REPUBLIKA.CO.ID, Oleh Heru Suyitno/Antara
Kekhawatiran masyarakat di lereng Gunung Sindoro akan ancaman bahaya letusan gunung api di perbatasan Kabupaten Temanggung dan Wonosobo, Provinsi Jawa Tengah, dalam empat bulan terakhir telah lenyap dengan diturunkannya status aktivitas dari waspada menjadi normal.

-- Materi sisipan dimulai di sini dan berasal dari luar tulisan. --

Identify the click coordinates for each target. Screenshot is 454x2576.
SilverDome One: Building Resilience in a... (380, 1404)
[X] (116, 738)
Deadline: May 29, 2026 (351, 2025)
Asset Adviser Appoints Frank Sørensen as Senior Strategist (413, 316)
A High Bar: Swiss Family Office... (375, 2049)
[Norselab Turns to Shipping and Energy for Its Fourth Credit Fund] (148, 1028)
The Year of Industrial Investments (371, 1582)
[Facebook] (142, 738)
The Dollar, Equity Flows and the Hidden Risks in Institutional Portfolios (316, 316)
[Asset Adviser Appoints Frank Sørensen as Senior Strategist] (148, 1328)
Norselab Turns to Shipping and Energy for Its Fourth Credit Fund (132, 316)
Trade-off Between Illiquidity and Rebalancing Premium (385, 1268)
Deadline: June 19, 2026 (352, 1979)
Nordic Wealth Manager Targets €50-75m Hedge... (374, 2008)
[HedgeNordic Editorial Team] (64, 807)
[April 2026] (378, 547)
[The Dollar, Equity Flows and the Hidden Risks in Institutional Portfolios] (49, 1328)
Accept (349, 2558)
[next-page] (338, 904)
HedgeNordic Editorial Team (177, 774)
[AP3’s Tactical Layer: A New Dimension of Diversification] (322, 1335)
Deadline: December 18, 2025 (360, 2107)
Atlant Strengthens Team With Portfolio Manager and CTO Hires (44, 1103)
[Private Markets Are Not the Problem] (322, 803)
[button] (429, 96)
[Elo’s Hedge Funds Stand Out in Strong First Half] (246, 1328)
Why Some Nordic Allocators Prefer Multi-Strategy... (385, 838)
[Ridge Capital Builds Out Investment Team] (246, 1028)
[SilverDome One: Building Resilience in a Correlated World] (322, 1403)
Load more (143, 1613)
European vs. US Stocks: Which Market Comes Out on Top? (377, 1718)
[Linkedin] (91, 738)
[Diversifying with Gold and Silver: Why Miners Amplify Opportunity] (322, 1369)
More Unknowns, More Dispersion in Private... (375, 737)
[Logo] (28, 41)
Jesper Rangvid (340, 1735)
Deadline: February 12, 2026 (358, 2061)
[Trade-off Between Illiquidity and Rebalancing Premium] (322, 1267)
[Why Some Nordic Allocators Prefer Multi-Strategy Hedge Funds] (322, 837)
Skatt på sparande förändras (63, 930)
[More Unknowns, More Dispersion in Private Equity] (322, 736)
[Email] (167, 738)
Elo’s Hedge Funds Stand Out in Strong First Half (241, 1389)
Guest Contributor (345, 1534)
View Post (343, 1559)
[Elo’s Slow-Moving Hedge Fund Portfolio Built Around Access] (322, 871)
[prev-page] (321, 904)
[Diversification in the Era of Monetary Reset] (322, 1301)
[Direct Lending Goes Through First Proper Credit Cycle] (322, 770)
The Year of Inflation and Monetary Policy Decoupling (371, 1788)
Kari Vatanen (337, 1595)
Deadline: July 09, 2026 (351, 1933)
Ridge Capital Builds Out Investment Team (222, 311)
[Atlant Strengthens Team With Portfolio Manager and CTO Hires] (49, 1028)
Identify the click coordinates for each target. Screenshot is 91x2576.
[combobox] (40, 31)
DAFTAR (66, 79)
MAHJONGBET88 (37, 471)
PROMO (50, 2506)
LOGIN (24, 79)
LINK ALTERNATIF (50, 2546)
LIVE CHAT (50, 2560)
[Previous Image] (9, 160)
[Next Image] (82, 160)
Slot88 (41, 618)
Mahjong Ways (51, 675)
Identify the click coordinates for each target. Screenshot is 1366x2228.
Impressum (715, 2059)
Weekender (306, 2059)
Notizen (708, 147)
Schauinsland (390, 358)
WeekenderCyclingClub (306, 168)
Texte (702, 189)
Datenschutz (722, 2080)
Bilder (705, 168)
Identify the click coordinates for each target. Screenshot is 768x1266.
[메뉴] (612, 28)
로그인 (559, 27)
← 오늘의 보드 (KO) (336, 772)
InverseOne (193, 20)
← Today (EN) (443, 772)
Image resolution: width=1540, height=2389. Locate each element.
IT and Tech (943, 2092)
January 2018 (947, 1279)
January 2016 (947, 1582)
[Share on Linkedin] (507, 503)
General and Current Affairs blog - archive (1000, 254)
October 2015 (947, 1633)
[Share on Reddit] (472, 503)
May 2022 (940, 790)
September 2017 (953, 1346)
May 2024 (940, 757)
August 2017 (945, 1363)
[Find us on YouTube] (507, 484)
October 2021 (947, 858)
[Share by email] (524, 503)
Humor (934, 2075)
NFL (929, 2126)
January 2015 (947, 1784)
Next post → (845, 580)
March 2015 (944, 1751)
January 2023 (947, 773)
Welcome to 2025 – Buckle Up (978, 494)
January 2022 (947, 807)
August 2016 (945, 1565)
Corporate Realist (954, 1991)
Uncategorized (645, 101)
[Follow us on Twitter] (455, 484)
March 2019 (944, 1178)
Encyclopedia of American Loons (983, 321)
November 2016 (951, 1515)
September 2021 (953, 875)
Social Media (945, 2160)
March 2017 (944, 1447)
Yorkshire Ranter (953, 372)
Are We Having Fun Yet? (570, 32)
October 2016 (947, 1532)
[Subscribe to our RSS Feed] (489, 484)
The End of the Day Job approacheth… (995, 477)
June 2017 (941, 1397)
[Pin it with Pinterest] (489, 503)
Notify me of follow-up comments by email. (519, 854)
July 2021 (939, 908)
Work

Selama berstatus waspada, masyarakat di lereng gunung tersebut beraktivitas normal, meskipun mereka tetap dihinggapi rasa cemas saat bekerja di ladang. Badan Geologi Bandung yang menaikkan status Gunung Sindoro menjadi waspada pada 5 Desember 2011 pukul 20.00 WIB, kembali menurunkannya menjadi normal pada 30 Maret 2012 pukul 14.00 WIB.
Status waspada yang berlarut-larut membuat masyarakat di sekitar kawasan Gunung Sindoro selalu bertanya-tanya, mungkinkah Sindoro akan meletus, karena selama ini gunung api tersebut dikenal telah tidur panjang.
Gunung dengan ketinggian 3.150 meter di atas permukaan laut ini terakhir meletus pada 1970. Meskipun peningkatan status baru level waspada, sebagian masyarakat yang merasa khawatir akan terjadi letusan besar, sempat mengungsi ke daerah lain. Namun, setelah mendapat penjelasan dari perangkat desa mereka kembali ke rumahnya masing-masing.
Camat Bansari, Temanggung, Singgih Purnomo, menyatakan puji syukur kepada Tuhan, status Gunung Sindoro telah turun menjadi normal, berarti tidak jadi meletus.
"Teka-teki masyarakat selama ini telah ada kepastian dengan diturunkannya status menjadi normal," katanya.
Ia mengatakan, selama ini masyarakat terus melakukan istighatsah atau doa bersama agar Gunung Sindoro tidak meletus.
"Alahamdulillah doa kami terkabul, aktivitas Sindoro kembali tenang," katanya. Ungkapan rasa syukur juga disampaikan masyarakat di lereng Gunung Sindoro karena statusnya menjadi normal.
"Kami sangat bersyukur, status Sindoro menjadi normal sehingga kami tidak perlu was-was saat bekerja di ladang," kata warga lereng Sindoro, di Desa Tlahab, Kecamatan Kledung, Setyo.
Ia berharap, ke depan aktivitas Gunung Sindoro tetap normal sehingga warga bisa beraktivitas dengan tenang. "Selama berstatus waspada, kegiatan masyarakat berjalan normal, namun dengan kepastian status Sindoro menjadi normal ini membuat kami lebih tenang dalam bekerja," katanya.
Aktivitas vulkanik Gunung Sindoro dalam status waspada cukup fluktuatif, namun dalam sebulan terakhir kecenderungannya menurun. Petugas Pos Pengamatan Gunung Sindoro dan Sumbing di Desa Gentingsari, Kecamatan Bansari, Temanggung, Sumaryanto, mengatakan, berdasarkan data seismik maupun visual dalam satu bulan terakhir aktivitas Sindoro terus menurun, bahkan dalam suatu hari kadang tidak terjadi kegempaan.
Ia menuturkan, kalau sebelumnya banyak titik di dinding kawah yang mengeluarkan asap, berdasarkan pendakian terakhir petugas pada 23 Februari 2012 hanya terdapat satu titik yang mengeluarkan asap.
"Laporan terakhir yang kami kirim ke Badan Geologi Bandung sekitar satu bulan lalu memang aktivitas Sindoro telah menurun dan kami menunggu hasil evaluasi dari Badan Geologi dan JUmat (30/3) dinyatakan telah turun menjadi normal," katanya.
Selama dalam peningkatan status, petugas dari Badan Geologi sempat menambah alat untuk memantau aktivitas vulkanik Gunung Sindoro. Ada empat alat dipasang di Gunung Sindoro dan dua alat lain digunakan untuk pemantauan mobile.
Empat alat yang ditempatkan di lereng Gunung Sindoro adalah seismograf short period (tiga unit), seismograf broadband (dua unit), tiltmeter (satu unit), dan electronic distance measurement (EDM) dengan dua reflektor.
Sedangkan dua alat yang digunakan secara mobile adalah kamera inframerah (satu unit) dan mini differential optical absorption spectrometer atau DOAS (satu unit).
Seismograf short period dan seismograf broadband berfungsi untuk memantau aktivitas kegempaan. Tiltmeter dan EDM digunakan untuk mengukur deformasi gunung. Mini DOAS dan kamera inframerah masing-masing digunakan untuk mengukur tekanan uap panas dan anomali panas di kawasan puncak gunung.